A residência dos irmãos Urânia (Vanda Lacerda), Baltazar (Ary Fontoura), Marcito (Carlos Eduardo Dolabella) e Tina (Susana Vieira) ficava num ponto privilegiado do bairro carioca de Botafogo, e Lauro cismou com aquele local para que nele fosse erguido o “Fontana Sky”, maior empreendimento de toda a sua vida: um hotel de 50 andares, com tudo de mais moderno, cinco cinemas, três boates, dois teatros e um circo, além de lojas dos mais variados produtos para compras durante o dia ou à noite.

O próprio Lauro, antigo menino pobre, hoje casado com a rica herdeira do patrão, Cordélia (Suely Franco), era apreciador de tudo quanto fosse novidade tecnológica. O corredor que levava à sua sala possuía uma esteira rolante, e a cama em que dormia com Cordélia trepidava a um simples toque de botão. Além dos óculos especiais para determinadas situações: um par com para-brisas, para ser acionado dentro de uma sauna, por exemplo, e outro com holofotes, a serem acesos em locais de pouca iluminação.
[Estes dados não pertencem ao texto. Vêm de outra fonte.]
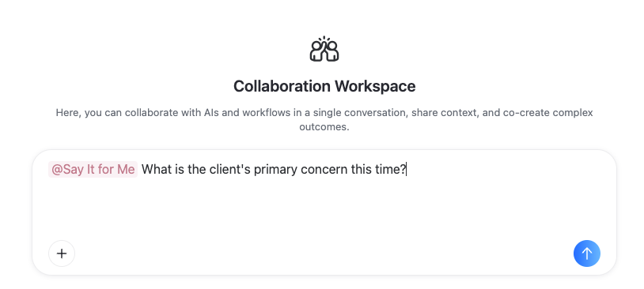
Task: Click the high-five collaboration icon
Action: [324, 49]
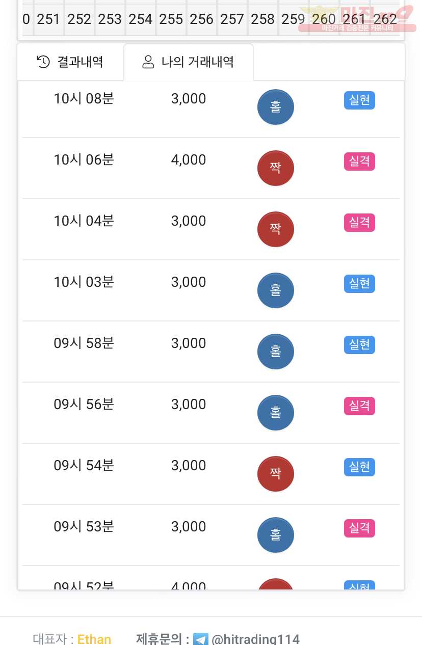Click the 실격 badge at 09시 56분

tap(359, 406)
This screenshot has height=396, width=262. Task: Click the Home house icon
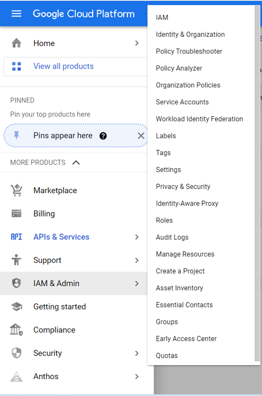click(x=16, y=43)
Além da oposição da família Camará, havia a atividade de Léo (Cláudio Marzo), que se coloca contra a construção do prédio em defesa do terreno, de 5 mil metros quadrados de área verde, e numa atitude de protesto diante da desumanização e das muitas obras semelhantes em todas as grandes cidades, a devastação da natureza em prol “do progresso”, da especulação imobiliária. Ele vivia um romance com a jovem Dora (Débora Duarte), cujo filho nasce no primeiro capítulo em pleno Túnel Rebouças, ocasião em que o casal se conhece.

No final da novela, os Camarás vendem a propriedade e a casa é demolida. “As grandes obras custam sacrifícios humanos. É o preço do progresso”, declara Lauro à sua antiga amante Helka (Rosamaria Murtinho) no último capítulo, quando ele sai vitorioso na disputa e iniciam-se as obras do “Fontana Sky”.
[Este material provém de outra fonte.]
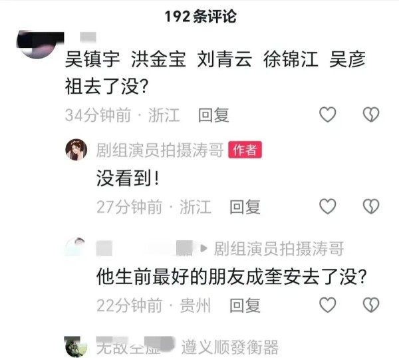The height and width of the screenshot is (358, 399).
Task: Like the comment posted 34分钟前
Action: 327,114
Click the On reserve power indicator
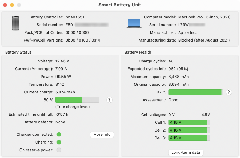240x158 pixels. 59,150
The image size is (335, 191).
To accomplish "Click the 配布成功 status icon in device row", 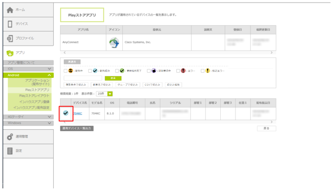I will (x=66, y=113).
Por causa da novela, termos como “espigão” para se referir aos grandes prédios e “ecologia” se tornaram populares e foram incorporados ao vernáculo. Ainda, O Espigão influenciou determinantemente a discussão de temas ambientais, novidade para a época. No elenco ainda as presenças de Mauro Mendonça, Mário Lago, Milton Gonçalves, Rui Rezende, Lutero Luiz, Dorinha Duval, Jardel Mello, Maria Pompeu, Ibañez Filho e Luiz Magnelli, entre outros.

Em 1982, quando enfrentou problemas com a Censura por conta da minissérie Bandidos da Falange, de Aguinaldo Silva e Doc Comparato, que estrearia em 9 de agosto, a Globo resolveu reprisar O Espigão em compacto para tapar o buraco, mas as pressões do setor imobiliário foram bastante fortes, com direito a ameaças de boicote aos anúncios nos classificados do jornal O Globo no caso da novela voltar aos vídeos, segundo apontou Cidinha Campos em sua coluna na edição de 15 de agosto de 1982 do Jornal do Brasil.

Na época não era mais Sérgio Dourado quem pressionava; conhecedores da tônica da novela e de sua crítica ao negócio, os empresários do ramo não quiseram que mais algum deles fosse apedrejado durante um de seus lançamentos, como aconteceu ao próprio Dourado na zona sul carioca.

A minissérie foi liberada após negociações e cortes e exibida no início de 1983, já O Espigão só se reencontrou com o público agora, cinco décadas depois do lançamento. Sua integração ao catálogo do Globoplay serve também como homenagem a Dias Gomes, no ano em que se completam 25 anos do falecimento do dramaturgo – ocorrido em 1999, após um acidente automobilístico.